Certezze, invece, dovranno acquisirsi sulla firma della concessione della cassaintegrazione ai dipendenti, i 180 della sede di Tocco da Casauria e altrettanti dislocati a Bussolengo di Verona e a Nichelino di Torino. Nell'ottobre 2013 al ministero del lavoro e dello sviluppo economico a Roma si era svolto un tavolo di lavoro con le parti sociali, l'azienda e i rappresentanti ministeriali per accordare la cassaintegrazione guadagni straordinaria per un anno ai dipendenti del gruppo, ma in realtà non era stato sottoscritto nessun atto ufficiale. Era stato solo stabilito di concedere 3mila euro a chi fosse stato utilizzato a rotazione e 5 mila ai lavoratori - una minima parte - a zero ore. Ad erogare le provvidenze però non è stato l'Inps poiché non c'è stata una sottoscrizione ufficiale dell'accordo ma un istituto di credito locale sulla base di quanto discusso al ministero e soprattutto sulla firma di garanzia di ogni dipendente.
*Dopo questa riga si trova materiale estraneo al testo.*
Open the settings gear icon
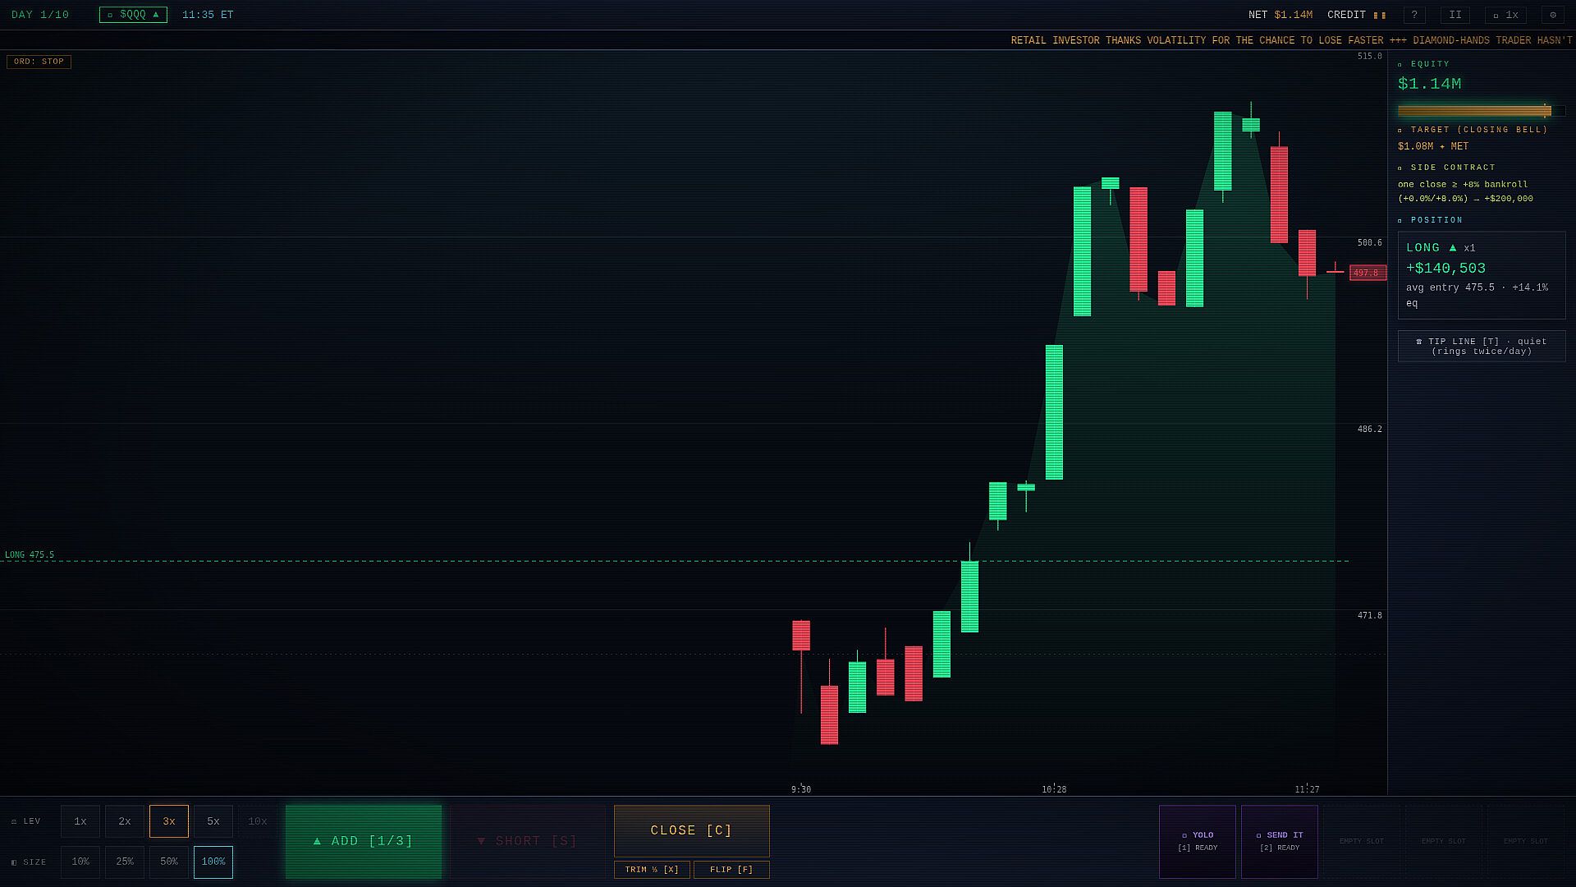1576x887 pixels. point(1553,15)
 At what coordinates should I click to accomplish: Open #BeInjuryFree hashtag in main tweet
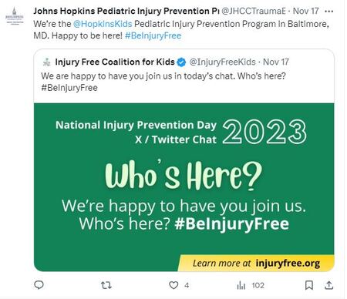(153, 35)
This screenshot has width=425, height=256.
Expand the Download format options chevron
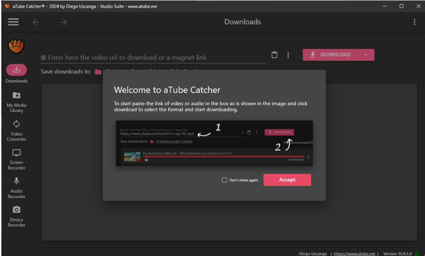click(366, 54)
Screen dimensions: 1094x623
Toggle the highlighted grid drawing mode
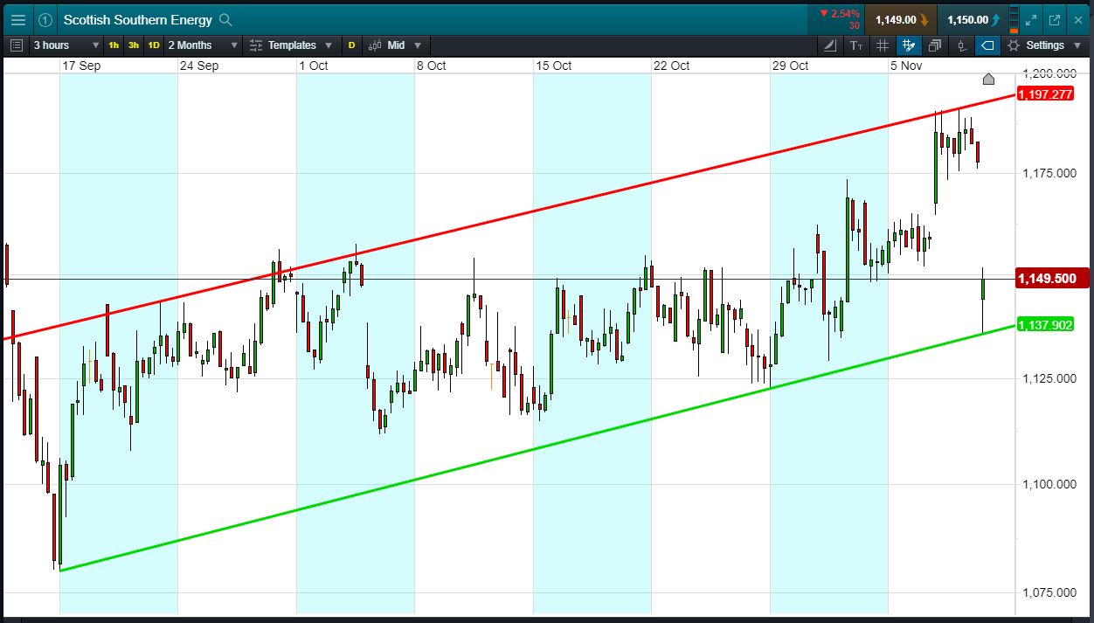(909, 45)
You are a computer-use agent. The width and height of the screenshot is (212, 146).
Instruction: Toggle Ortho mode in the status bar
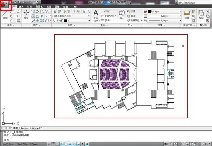(x=58, y=144)
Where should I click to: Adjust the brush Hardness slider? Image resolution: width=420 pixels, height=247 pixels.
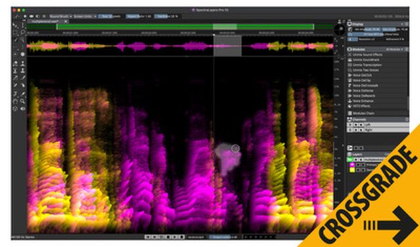166,16
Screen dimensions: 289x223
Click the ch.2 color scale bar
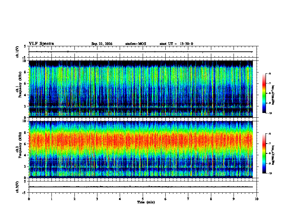tap(264, 153)
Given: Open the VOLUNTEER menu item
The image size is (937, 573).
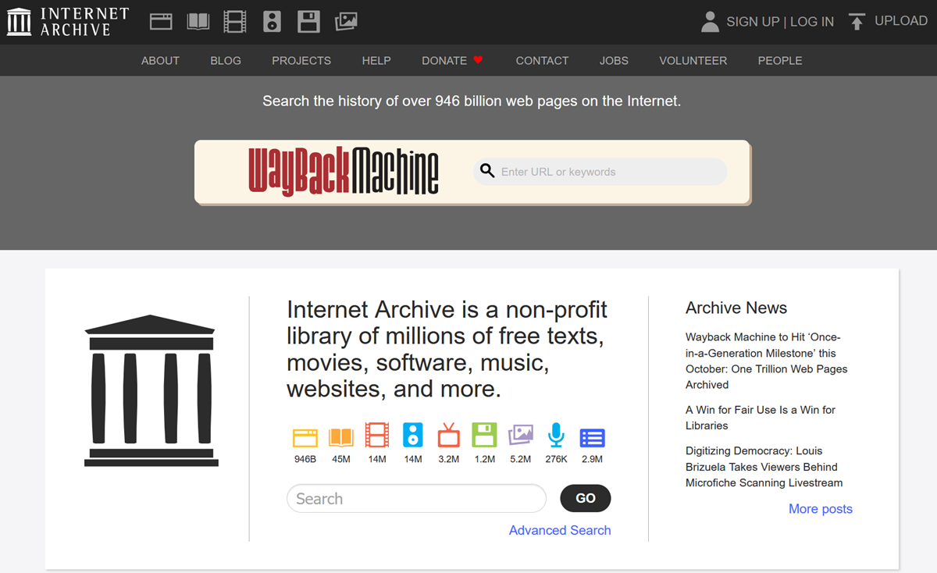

In sostanza, la banca ha aperto un fido a ogni lavoratore Cir. Un’operazione che ora legittima l'istituto di credito a richiedere le somme erogate ai lavoratori qualora non intervenga l'Inps. Per districare questa matassa hanno assicurato il loro impegno il vice presidente della Regione Giovanni Lolli e l'assessore regionale Mario Mazzocca, con il sindaco di Tocco Luciano Lattanzio, i presidenti dei consigli comunali di Torre de’ Passeri e Castiglione a Casauria Antonello Linari e Giammarco Marsili intervenuti a rappresentare le loro comunità nelle quali vive la maggior parte delle famiglie che rischierebbero di essere perseguite dall'istituto bancario.

L'interessamento dei politici dovrà tendere ad assicurare ai lavoratori anche altri sei mesi di cassaintegrazione da ottobre 2014 ad aprile 2015 essendo ormai l'azienda in fase di liquidazione. Con i rappresentati delle istituzioni sono stati presenti i sindacalisti Luigi Marinucci della Fiom Cgil e Luca Piersante della Uilcem Uil, unici assenti i rappresentanti aziendali «che evidentemente non avevano più nulla da dire ai lavoratori o da promettere», è stato detto nell'assemblea. Questa assenza è stata sottolineata da Lolli che ha usato parole dure verso l'azienda per il comportamento adottato nei confronti dei lavoratori e delle loro centinaia di famiglie. «Contiamo che nell'arco della prossima settimana», ha detto il vice presidente, «riusciremo ad ottenere la firma dal ministero e a dare risposte certe ai lavoratori». Lolli e Mazzocca si sono altresì impegnati ad accertare le reali intenzioni di possibili investitori che possano rilevare il colosso toccolano. Sembrerebbero svaniti gli interessi da parte dei Turchi e dei Polacchi che avrebbero voluto rilevare solo il marchio di fabbrica continuando la produzione nei loro stabilimenti. Resterebbero in piedi le manifestazioni di gruppi cinesi e italiani. All'incontro hanno partecipato circa 130 lavoratori su 180 in forza a Tocco.